» Your instructions:
The output is the line holding "Contatti (436, 1622)" and all lines after it to the end of the records below; restate them unchanged and add nothing.
↓
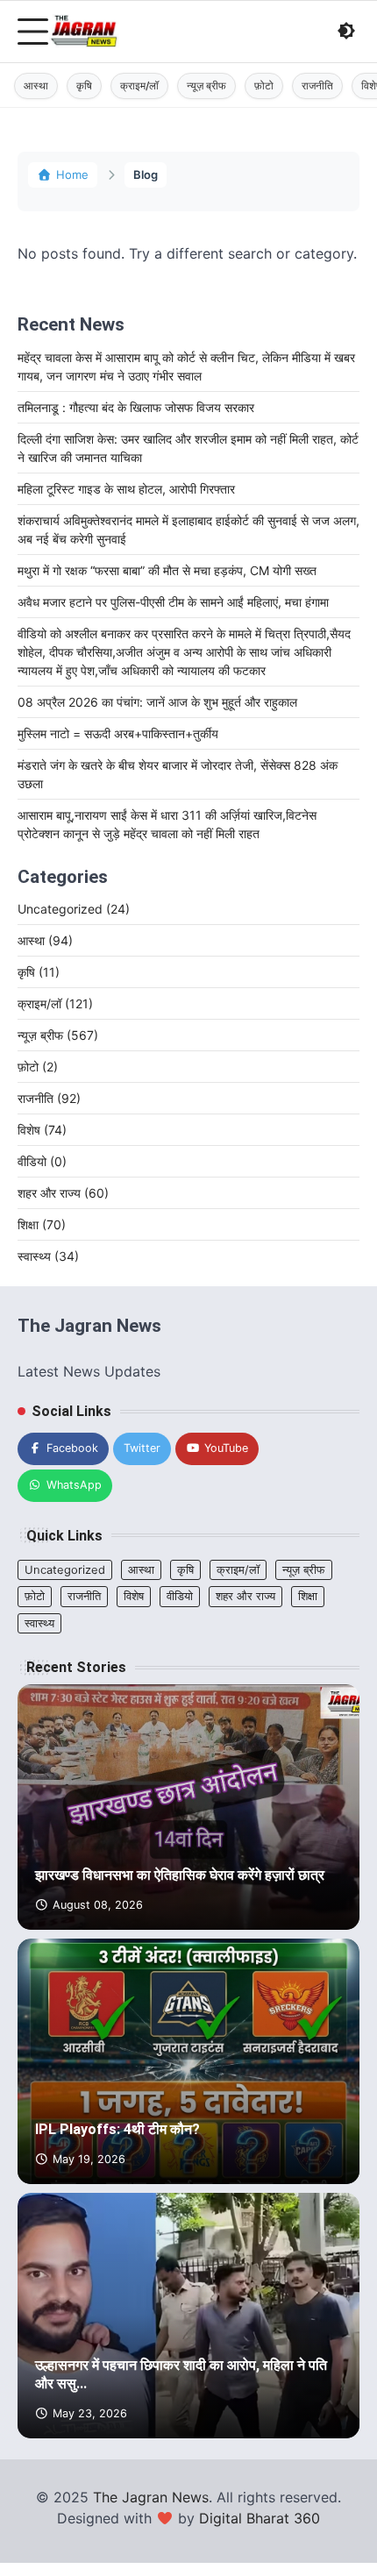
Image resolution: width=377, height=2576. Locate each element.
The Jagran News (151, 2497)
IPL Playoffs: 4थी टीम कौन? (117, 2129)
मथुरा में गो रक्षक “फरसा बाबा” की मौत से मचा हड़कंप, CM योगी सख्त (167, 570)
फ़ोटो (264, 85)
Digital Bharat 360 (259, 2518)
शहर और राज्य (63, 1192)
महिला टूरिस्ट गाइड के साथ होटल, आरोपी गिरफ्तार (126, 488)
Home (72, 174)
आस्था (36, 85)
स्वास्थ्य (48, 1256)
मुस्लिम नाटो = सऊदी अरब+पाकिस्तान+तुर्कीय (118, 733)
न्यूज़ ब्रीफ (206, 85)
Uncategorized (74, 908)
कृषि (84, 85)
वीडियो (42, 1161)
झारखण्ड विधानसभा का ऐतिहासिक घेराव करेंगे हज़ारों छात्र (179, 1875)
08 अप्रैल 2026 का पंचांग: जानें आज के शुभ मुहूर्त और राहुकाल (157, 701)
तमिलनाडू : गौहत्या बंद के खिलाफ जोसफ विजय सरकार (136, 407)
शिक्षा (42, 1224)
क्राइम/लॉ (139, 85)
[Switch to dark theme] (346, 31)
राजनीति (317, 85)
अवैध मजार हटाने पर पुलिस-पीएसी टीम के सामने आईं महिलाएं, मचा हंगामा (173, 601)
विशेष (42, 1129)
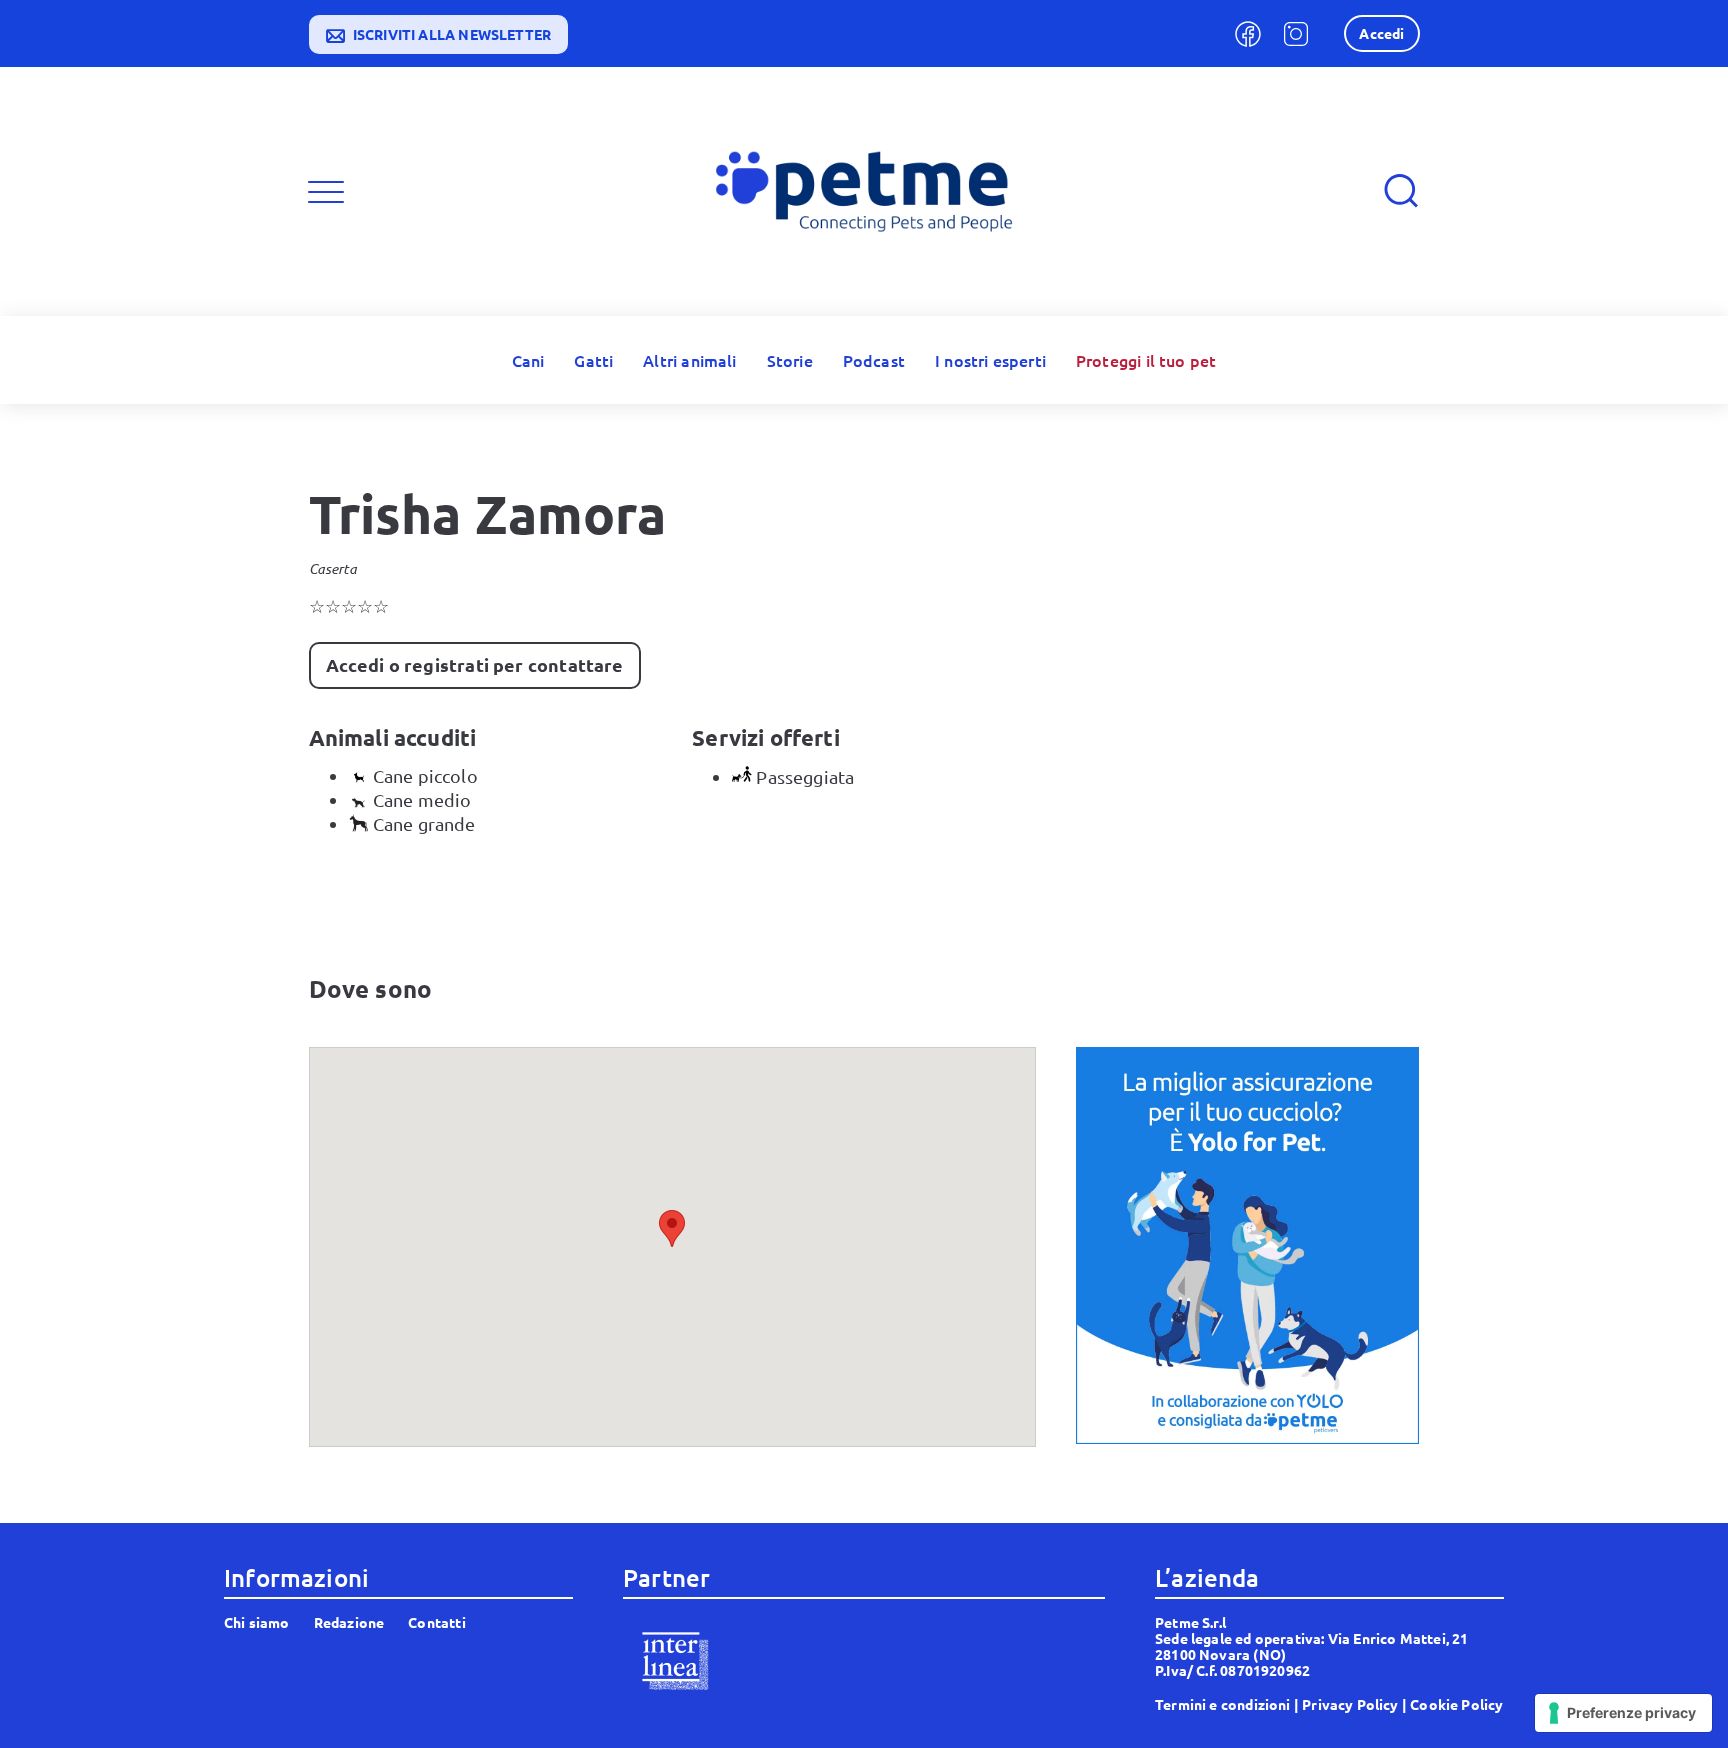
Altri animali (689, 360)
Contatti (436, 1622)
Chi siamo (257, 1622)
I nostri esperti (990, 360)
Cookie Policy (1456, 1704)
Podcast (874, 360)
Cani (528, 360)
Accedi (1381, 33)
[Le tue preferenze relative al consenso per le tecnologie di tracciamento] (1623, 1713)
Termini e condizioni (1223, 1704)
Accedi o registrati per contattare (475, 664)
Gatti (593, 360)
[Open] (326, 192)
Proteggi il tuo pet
↑
» Answer:
Contatti (436, 1622)
Chi siamo (257, 1622)
I nostri esperti (990, 360)
Cookie Policy (1456, 1704)
Podcast (874, 360)
Cani (528, 360)
Accedi (1381, 33)
[Le tue preferenze relative al consenso per le tecnologie di tracciamento] (1623, 1713)
Termini e condizioni (1223, 1704)
Accedi o registrati per contattare (475, 664)
Gatti (593, 360)
[Open] (326, 192)
Proteggi il tuo pet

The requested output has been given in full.